### [Text excerpt]
The trouble with all BIG companies is the costs of hiring management. They get their millions of dollars but the real workers are blamed for cost problems. Hardly fair don't you think. This grows the seeds of communisim as capitalism will one day die off from the excesses and the inequalities it has bred. 

It is this hard ass management attitude that is destroying communities.

Look at TELSTRA with the coming layoffs. How does that improve service? It doesn't. How does it help society? It doesn't. How does it help running costs? It doesn't. Downsizing downsizes the business potential. The banks worked out that they needed to re-open branches and give a better service.


----------



## Knobby22 (23 November 2005)

The US has the strongest rules against unions, a very low minimum wage, only 2 weeks holidays a year.
They have great infrastructure, few power problems, good roads.
They are building locally so transport costs are lower and they can react more readily to needs. They have people buying their cars to support the US.

Yet, Toyota is making a killing. Many of their cars for the US market are built in the US, Britain and Japan, hardly low cost manufacturers. ...And yet they are making their best profits ever!!! 

IT IS BAD MANAGEMENT THAT IS KILLING GM.
They could pay all their workers 10c a day and they would still be in trouble.


----------



## Buster (23 November 2005)

Knobby22 said:
			
		

> Yet, Toyota is making a killing. Many of their cars for the US market are built in the US, Britain and Japan, hardly low cost manufacturers. ...And yet they are making their best profits ever!!!




Knobby,

An interesting fact that I stumbled upon whilst in the Middle East earlier this year.. Australias largest export to Dubai is the humble Toyota Camry!!

### [Jobs]
**A.** Name every company mentioned in the forum thread, in the order they first appear.
**B.** Copy the forum thread's wording starting at "They have great" and ending at "support the US.", and change "good roads" to "modern highways".

(Dataset items)

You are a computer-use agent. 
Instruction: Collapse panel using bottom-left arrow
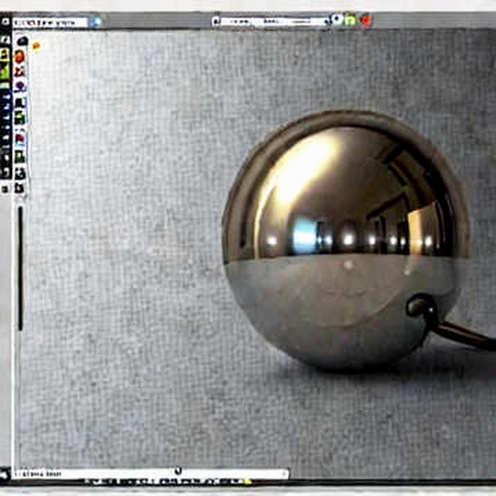coord(4,474)
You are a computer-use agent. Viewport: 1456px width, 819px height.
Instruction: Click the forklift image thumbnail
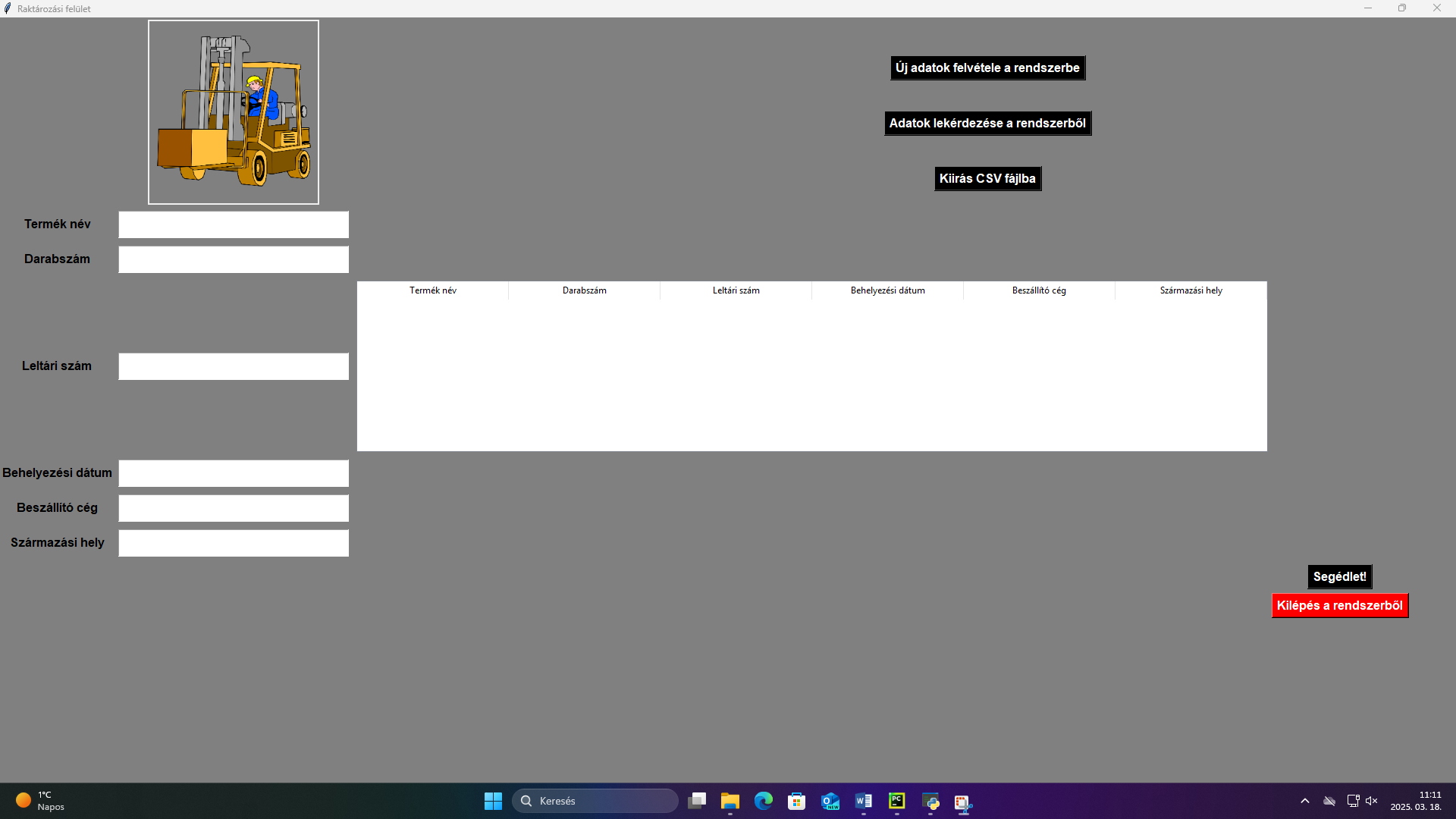point(234,112)
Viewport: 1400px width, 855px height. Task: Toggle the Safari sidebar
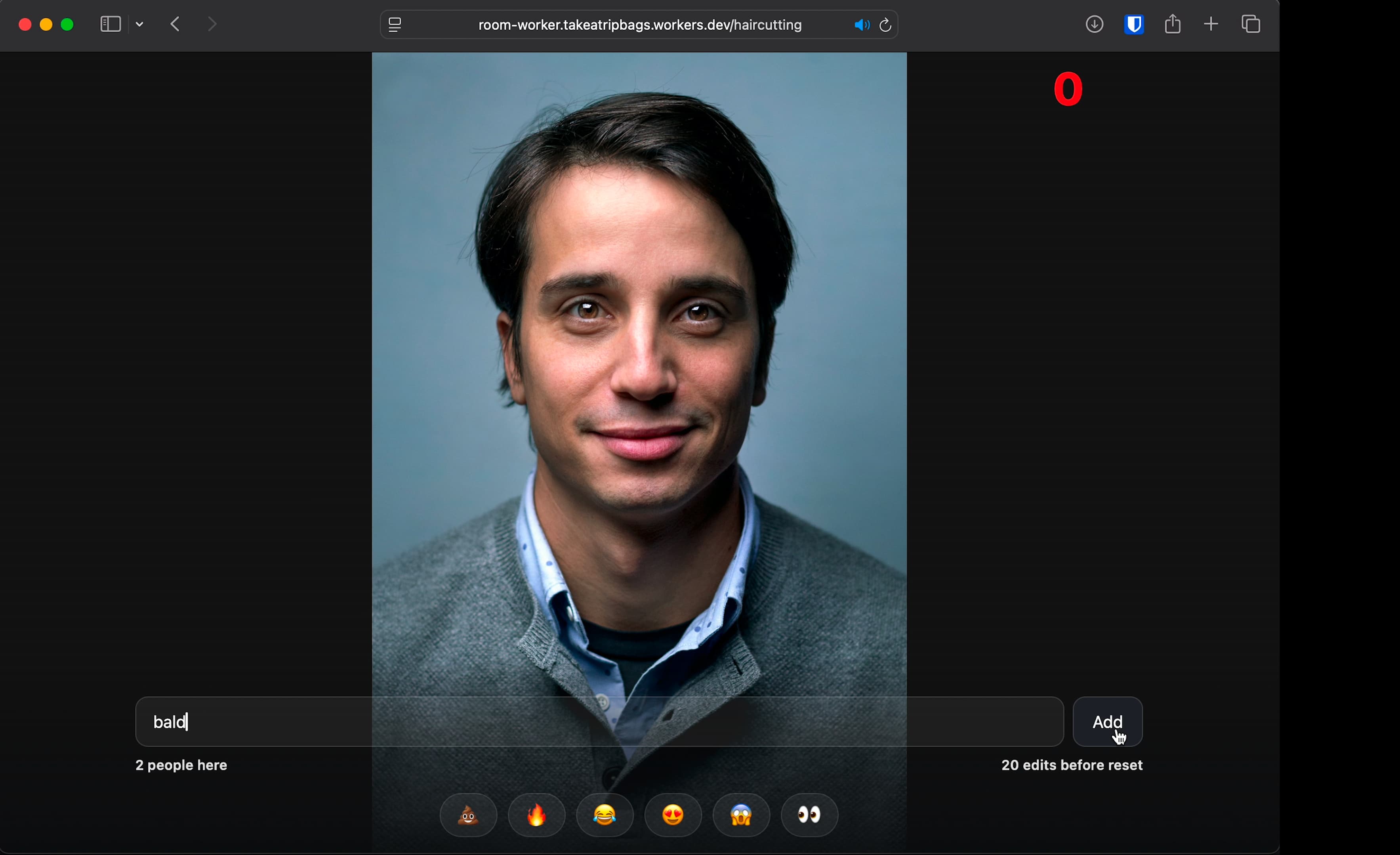[110, 25]
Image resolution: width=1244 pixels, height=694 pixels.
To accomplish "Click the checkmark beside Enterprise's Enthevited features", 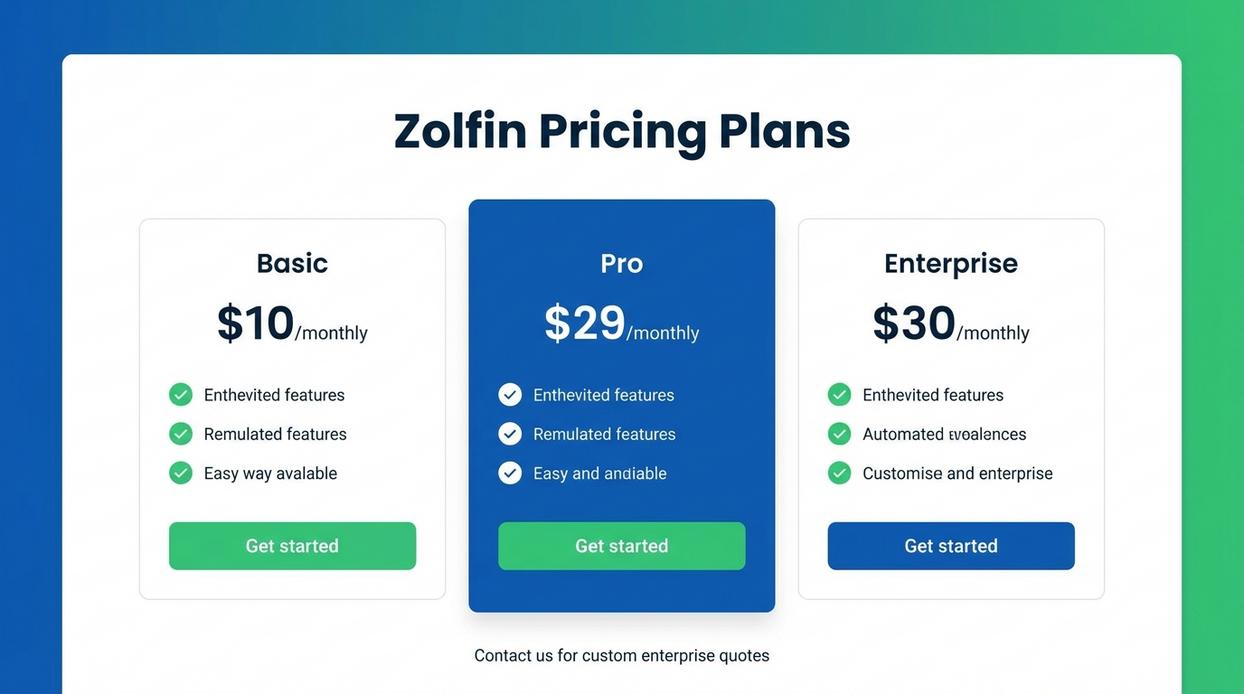I will tap(839, 394).
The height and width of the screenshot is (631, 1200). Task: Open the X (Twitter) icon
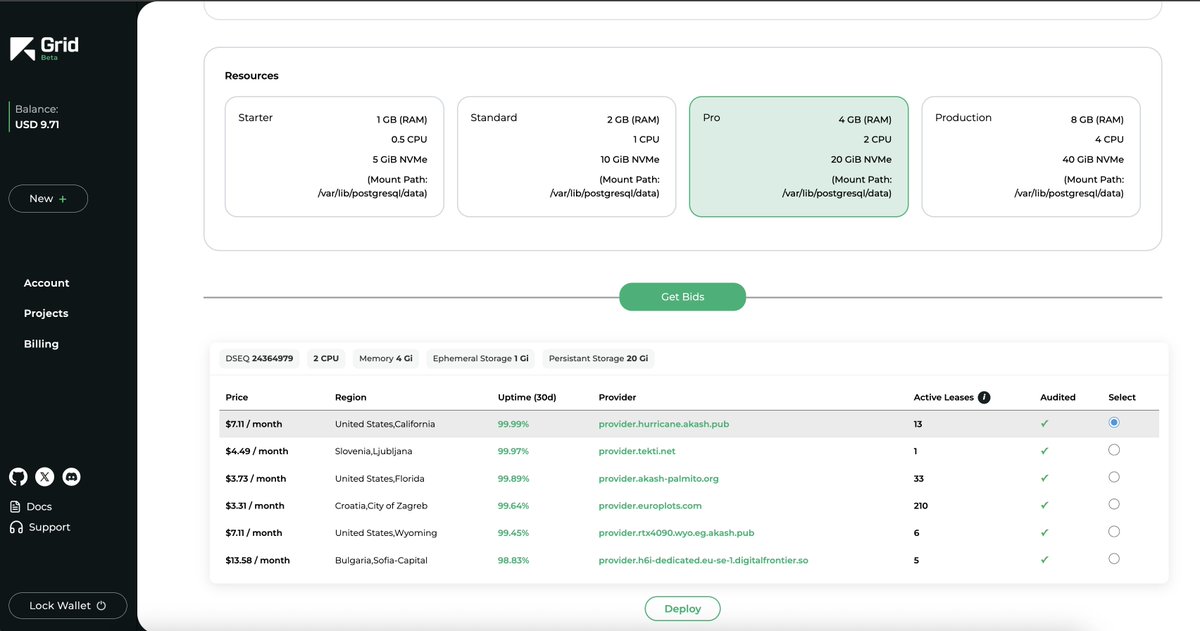click(x=44, y=476)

### [Answers to each task]
**A.** TELSTRA, Toyota, GM

**B.**
They have great infrastructure, few power problems, modern highways.
They are building locally so transport costs are lower and they can react more readily to needs. They have people buying their cars to support the US.